Oral Session
Oral Session 4C: 3D Computer Vision
DORNet: A Degradation Oriented and Regularized Network for Blind Depth Super-Resolution
Zhengxue Wang · Zhiqiang Yan · Jinshan Pan · Guangwei Gao · Kai Zhang · Jian Yang
Recent RGB-guided depth super-resolution methods have achieved impressive performance under the assumption of fixed and known degradation (e.g., bicubic downsampling). However, in real-world scenarios, captured depth data often suffer from unconventional and unknown degradation due to sensor limitations and complex imaging environments (e.g., low reflective surfaces, varying illumination). Consequently, the performance of these methods significantly declines when real-world degradation deviate from their assumptions. In this paper, we propose the Degradation Oriented and Regularized Network (DORNet), a novel framework designed to adaptively address unknown degradation in real-world scenes through implicit degradation representations. Our approach begins with the development of a self-supervised degradation learning strategy, which models the degradation representations of low-resolution depth data using routing selection-based degradation regularization. To facilitate effective RGB-D fusion, we further introduce a degradation-oriented feature transformation module that selectively propagates RGB content into the depth data based on the learned degradation priors. Extensive experimental results on both real and synthetic datasets demonstrate the superiority of our DORNet in handling unknown degradations, outperforming existing methods.
Convex Relaxation for Robust Vanishing Point Estimation in Manhattan World
Bangyan Liao · Zhenjun Zhao · Haoang Li · Yi Zhou · Yingping Zeng · Hao Li · Peidong Liu
Determining the vanishing points (VPs) in a Manhattan world, as a fundamental task in many 3D vision applications, consists of jointly inferring the line-VP association and locating each VP. Existing methods are, however, either sub-optimal solvers or pursuing global optimality at a significant cost of computing time. In contrast to prior works, we introduce convex relaxation techniques to solve this task for the first time. Specifically, we employ a “soft” association scheme, realized via a truncated multi-selection error, that allows for joint estimation of VPs’ locations and line-VP associations. This approach leads to a primal problem that can be reformulated into a quadratically constrained quadratic programming (QCQP) problem, which is then relaxed into a convex semidefinite programming (SDP) problem. To solve this SDP problem efficiently, we present a globally optimal outlier-robust iterative solver (called GlobustVP), which independently searches for one VP and its associated lines in each iteration, treating other lines as outliers. After each independent update of all VPs, the mutual orthogonality between the three VPs in a Manhattan world is reinforced via local refinement. Extensive experiments on both synthetic and real-world data demonstrate that GlobustVP achieves a favorable balance between efficiency, robustness, and global optimality compared to previous works. We will release our code for further study.
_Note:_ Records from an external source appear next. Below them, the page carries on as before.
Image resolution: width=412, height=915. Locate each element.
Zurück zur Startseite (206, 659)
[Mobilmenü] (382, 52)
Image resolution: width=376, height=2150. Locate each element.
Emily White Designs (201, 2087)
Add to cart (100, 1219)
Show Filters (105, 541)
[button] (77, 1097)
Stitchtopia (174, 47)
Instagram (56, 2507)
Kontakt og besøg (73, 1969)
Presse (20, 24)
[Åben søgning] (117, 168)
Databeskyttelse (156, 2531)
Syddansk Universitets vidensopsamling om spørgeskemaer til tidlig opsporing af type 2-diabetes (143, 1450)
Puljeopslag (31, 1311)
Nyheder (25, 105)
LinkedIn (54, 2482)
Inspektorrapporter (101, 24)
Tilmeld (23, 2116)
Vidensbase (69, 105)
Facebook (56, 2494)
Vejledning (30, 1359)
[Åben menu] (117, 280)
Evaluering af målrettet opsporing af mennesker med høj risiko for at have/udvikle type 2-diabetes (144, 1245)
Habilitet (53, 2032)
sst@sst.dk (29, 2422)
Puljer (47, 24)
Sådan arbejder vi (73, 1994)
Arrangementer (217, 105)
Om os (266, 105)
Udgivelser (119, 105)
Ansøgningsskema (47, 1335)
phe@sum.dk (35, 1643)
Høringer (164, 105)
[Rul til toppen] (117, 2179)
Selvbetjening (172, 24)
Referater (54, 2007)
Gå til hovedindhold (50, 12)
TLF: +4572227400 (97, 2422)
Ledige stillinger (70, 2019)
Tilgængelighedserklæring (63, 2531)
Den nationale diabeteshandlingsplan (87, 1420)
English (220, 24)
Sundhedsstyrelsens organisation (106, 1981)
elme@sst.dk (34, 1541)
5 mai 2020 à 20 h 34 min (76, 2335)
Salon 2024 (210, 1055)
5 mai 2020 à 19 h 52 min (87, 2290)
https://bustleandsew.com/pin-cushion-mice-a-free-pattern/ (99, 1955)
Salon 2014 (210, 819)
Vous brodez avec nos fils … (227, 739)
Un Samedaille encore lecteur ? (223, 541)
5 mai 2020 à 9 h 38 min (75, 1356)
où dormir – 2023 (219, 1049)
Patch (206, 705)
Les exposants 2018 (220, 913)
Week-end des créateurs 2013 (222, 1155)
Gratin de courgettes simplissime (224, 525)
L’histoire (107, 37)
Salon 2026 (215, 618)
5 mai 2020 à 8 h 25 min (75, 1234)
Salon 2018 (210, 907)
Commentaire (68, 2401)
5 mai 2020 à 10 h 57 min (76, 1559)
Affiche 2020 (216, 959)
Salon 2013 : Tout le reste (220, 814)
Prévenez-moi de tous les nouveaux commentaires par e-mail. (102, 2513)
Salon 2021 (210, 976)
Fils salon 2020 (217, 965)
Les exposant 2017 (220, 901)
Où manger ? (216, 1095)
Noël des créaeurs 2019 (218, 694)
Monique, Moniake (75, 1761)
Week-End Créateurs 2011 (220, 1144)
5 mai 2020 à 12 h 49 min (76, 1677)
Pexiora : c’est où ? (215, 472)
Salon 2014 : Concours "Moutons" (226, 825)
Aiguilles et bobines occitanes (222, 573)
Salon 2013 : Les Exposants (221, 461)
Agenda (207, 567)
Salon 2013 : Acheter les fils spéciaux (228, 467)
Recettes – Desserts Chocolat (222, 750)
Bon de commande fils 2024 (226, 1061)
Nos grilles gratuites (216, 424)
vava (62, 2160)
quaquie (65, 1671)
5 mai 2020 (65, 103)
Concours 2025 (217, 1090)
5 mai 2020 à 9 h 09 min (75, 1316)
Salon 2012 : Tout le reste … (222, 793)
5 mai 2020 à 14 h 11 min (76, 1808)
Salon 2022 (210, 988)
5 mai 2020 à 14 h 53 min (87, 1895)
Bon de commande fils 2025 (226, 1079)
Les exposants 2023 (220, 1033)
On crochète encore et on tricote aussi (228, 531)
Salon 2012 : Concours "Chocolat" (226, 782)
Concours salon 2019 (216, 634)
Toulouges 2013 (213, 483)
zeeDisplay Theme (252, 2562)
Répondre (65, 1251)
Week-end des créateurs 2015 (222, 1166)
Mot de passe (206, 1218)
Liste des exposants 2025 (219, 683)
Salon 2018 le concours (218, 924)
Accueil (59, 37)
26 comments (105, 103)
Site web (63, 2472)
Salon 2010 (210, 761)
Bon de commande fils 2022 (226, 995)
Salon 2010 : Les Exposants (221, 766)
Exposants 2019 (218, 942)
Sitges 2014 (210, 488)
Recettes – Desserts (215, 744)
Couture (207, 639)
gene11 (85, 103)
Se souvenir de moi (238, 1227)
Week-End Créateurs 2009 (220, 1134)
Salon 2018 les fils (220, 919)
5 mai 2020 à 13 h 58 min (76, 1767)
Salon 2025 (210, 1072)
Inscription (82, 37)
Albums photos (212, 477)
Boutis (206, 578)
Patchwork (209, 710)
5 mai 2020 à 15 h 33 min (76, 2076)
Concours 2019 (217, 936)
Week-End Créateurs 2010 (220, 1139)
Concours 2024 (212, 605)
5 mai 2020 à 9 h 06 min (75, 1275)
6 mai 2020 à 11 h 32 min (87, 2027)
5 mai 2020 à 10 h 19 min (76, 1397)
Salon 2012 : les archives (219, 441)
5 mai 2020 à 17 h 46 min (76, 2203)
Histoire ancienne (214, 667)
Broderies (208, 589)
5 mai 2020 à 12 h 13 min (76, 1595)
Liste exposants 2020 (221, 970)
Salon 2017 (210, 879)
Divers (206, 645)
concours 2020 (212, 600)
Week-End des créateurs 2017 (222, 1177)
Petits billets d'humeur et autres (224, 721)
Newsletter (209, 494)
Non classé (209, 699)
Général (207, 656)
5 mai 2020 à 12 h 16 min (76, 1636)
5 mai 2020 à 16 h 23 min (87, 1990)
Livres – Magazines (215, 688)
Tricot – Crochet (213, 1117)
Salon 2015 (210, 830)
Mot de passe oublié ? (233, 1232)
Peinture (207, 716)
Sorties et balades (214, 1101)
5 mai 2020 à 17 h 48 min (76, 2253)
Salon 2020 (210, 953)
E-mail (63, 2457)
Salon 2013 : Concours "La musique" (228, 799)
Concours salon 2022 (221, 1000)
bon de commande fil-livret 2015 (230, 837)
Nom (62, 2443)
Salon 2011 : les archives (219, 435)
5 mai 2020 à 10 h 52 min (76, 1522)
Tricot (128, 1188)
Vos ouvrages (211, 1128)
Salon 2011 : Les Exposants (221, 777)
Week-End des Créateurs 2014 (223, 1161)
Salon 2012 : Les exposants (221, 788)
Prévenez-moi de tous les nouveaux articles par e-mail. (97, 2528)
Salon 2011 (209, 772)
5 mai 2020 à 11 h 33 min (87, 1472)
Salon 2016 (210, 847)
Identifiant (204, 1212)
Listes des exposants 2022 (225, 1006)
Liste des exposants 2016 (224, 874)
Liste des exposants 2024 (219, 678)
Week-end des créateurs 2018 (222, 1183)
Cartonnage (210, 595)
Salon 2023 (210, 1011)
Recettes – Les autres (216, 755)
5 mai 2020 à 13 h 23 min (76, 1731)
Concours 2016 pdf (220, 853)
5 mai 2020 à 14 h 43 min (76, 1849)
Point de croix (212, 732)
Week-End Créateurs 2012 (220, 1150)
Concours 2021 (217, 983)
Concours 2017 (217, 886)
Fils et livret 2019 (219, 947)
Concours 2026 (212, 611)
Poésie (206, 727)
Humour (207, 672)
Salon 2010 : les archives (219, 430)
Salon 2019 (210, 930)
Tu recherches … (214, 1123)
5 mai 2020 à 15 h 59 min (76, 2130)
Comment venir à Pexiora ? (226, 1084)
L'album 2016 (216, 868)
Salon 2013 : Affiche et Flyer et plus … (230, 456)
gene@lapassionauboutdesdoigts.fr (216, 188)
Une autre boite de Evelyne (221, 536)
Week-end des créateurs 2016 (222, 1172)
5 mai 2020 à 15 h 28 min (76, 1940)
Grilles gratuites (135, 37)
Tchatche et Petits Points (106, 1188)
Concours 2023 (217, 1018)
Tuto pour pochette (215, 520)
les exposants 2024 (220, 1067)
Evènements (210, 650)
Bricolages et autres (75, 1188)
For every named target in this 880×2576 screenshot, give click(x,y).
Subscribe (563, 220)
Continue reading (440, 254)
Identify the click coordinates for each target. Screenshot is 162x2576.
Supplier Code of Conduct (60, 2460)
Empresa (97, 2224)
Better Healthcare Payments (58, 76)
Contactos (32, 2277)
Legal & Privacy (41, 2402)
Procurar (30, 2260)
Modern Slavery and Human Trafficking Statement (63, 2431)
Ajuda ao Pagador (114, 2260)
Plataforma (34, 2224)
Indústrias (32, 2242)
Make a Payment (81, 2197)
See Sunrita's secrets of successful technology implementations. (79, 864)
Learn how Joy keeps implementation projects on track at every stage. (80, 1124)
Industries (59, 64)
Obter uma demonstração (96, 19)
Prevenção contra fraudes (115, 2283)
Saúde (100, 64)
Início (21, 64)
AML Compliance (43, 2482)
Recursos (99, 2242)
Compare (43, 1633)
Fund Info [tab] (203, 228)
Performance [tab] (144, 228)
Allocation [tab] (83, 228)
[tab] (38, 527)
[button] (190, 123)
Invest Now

Learned Binocular-Encoding Optics for RGBD Imaging Using Joint Stereo and Focus Cues
Yuhui Liu · Liangxun Ou · Qiang Fu · Hadi Amata · Wolfgang Heidrich · YIFAN PENG
Extracting high-fidelity RGBD information from two-dimensional (2D) images is essential for various visual computing applications. Stereo imaging, as a reliable passive imaging technique for obtaining three-dimensional (3D) scene information, has benefited greatly from deep learning advancements. However, existing stereo depth estimation algorithms struggle to perceive high-frequency information and resolve high-resolution depth maps in realistic camera settings with large depth variations. These algorithms commonly neglect the hardware parameter configuration, limiting the potential for achieving optimal solutions solely through software-based design strategies.This work presents a hardware-software co-designed RGBD imaging framework that leverages both stereo and focus cues to reconstruct texture-rich color images along with detailed depth maps over a wide depth range. A pair of rank-2 parameterized diffractive optical elements (DOEs) is employed to encode perpendicular complementary information optically during stereo acquisitions. Additionally, we employ an IGEV-UNet-fused neural network tailored to the proposed rank-2 encoding for stereo matching and image reconstruction. Through prototyping a stereo camera with customized DOEs, our deep stereo imaging paradigm has demonstrated superior performance over existing monocular and stereo imaging systems in both image PSNR by 2.96 dB gain and depth accuracy in high-frequency details across distances from 0.67 to 8 meters.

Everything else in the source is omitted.